みなさま、お盆のお休みはいかがお過ごしでしょうか?
わたしはYouTubeで長尺の動画を見てダラダラと優雅な日々を過ごしております。最近、「アート」や「新しい資本主義」、「人間とは何か」といった視座の高い系の動画がリコメンドされるようになってき、活字にも当たらねばと名著を引っ張ってきました。
福原 義春さん(元 資生堂 社長・会長)の『文化資本の経営』は1999年の著作ながら、ESGやパーパス経営、人的資本といった現代の重要キーワードを先取りして示してくれています。2023年には松岡正剛さんやデービッド・アトキンソンさんの豪華コメント付きリニューアルバージョンとして復刊されたそうです。
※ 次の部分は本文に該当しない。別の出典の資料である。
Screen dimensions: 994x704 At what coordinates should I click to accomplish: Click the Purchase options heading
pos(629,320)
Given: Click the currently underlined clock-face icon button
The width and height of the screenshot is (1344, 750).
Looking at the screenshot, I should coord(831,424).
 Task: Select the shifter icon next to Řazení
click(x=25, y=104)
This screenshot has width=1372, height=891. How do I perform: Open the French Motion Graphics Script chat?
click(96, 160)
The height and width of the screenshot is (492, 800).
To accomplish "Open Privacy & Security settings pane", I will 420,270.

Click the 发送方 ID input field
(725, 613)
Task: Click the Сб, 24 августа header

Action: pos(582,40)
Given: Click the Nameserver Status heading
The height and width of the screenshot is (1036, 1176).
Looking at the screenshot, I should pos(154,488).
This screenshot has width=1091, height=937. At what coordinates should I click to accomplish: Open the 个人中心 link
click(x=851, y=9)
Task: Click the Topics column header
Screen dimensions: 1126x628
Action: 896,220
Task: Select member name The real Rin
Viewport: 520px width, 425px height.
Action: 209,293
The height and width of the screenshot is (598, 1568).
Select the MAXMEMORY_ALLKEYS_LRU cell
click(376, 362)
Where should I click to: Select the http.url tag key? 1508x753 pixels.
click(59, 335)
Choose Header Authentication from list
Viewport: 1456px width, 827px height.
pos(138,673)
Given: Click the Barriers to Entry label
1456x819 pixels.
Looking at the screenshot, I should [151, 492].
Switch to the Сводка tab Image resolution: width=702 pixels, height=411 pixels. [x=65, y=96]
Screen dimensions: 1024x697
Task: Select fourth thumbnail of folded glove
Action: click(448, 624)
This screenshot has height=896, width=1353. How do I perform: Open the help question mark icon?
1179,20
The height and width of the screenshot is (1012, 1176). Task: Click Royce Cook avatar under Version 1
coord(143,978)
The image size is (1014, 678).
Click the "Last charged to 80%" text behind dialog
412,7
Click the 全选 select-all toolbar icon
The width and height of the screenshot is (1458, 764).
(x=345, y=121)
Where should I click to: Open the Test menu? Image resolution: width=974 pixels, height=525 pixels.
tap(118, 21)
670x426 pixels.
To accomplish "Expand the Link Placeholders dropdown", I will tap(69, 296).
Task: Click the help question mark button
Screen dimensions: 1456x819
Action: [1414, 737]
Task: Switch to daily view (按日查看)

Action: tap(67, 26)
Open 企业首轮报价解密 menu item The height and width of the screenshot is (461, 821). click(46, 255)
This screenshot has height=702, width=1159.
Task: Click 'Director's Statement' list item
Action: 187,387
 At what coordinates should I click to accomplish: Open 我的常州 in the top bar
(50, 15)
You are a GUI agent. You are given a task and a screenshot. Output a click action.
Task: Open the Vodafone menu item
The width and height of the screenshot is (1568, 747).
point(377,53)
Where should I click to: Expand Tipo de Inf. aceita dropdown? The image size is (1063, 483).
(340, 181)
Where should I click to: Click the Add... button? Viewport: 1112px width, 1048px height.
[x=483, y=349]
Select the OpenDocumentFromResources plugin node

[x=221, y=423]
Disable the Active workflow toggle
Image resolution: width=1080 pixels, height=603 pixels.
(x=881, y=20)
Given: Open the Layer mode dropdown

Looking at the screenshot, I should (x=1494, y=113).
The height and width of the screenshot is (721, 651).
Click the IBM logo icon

表題にもある「文化資本」はご想像の通り、「経済資本」(お金・物質)のアンチテーゼとして提唱されている概念です。感性・知性・歴史・文化など、人々に共有され生成発展する非物質的価値も含めた「資本」であると定義されています。従来の大量生産・画一化された「抽象的商品」から、地域や歴史に根差した「具体」を活かした価値創造へと舵を切るべきだということですね。
さまざまな切り口で企業経営やキャリアビジョンへ応用してみたくなる本なのですが、ここでは私たちのバーと繋げてみたいと思います。
訪日外国人は文化資本を体験できているのか
文化資本経営は「地域や文化が持つ固有の具体性」が鍵だと説きますが、訪日外国人はまさにその具体—「日本らしさ」「土地の歴史」「独自文化」に魅せられて来日する存在です。伝統工芸、街並み、祭りや食、温泉などの文化的体験が、そのまま文化資本として機能します。
文化資本経営における「想像生産」は、文化資本から新たな価値を生み、経済にも結びつく流れですが、外国人訪問者はその媒介者となります。体験を通じて得た価値が、口コミやリピート、SNS発信などを通じて文化を世界へ拡散し、経済効果だけでなく新たな文化が創出されます。この意味で、いまの日本は本当に素晴らしいチャンスに溢れていると思います。
JIDAIでは”ホンモノ”をキーワードにしています。よく考えれば”ニセモノ”なんてものは滅多に存在せず、外国人からすれば日本にあるもの全ては”ホンモノの日本”であるとも言えると思います。では何故、あえて”ホンモノ”を掲げるのか、それは言葉による媒介、場としての媒介で”ホンモノ”を感じることをサポートしたいからです。
初めて日本酒を飲んで、その味だけに感動できる人は少ないと思います。また、酒場で英語を話す人はほとんどおらず、リアルなインタラクションのない「体験」は本当に「文化体験」と言えるのか疑問です。
でも、「味の違いをその醸造背景から知ることができる」「作り手の思い、地域の歴史とともに味の深みを感じられる」「日本のリアルな日常を些細な会話から感じることができる」という体験は、よりリッチで、未来の文化を創造するものになるはずです。
銀座という場所の力
JIDAI -The Japan Experience bar-は銀座の中央通りに面したビルの11階にお店を構えています。資生堂は銀座の商店として創業したこともあり、福原氏の銀座という街への思いも『文化資本の経営』には言及があります。僭越ながら一言でまとめるなら、「銀座らしさってあるよね」ということだと思います。銀座は今や世界的に知られる都市ブランドであり、週末には歩行者天国でも人を避けて歩かなければいけないほどです。
銀座は経済活動と文化形成が同時に行われる象徴的な「場」として、これからも機能していくことが求められていると思います。ここで培われる教育・信頼・美意識が、次の豊かな社会・文化を形成していくことに、われわれも貢献できるよう、日々の取り組みに一層力を入れてまいります!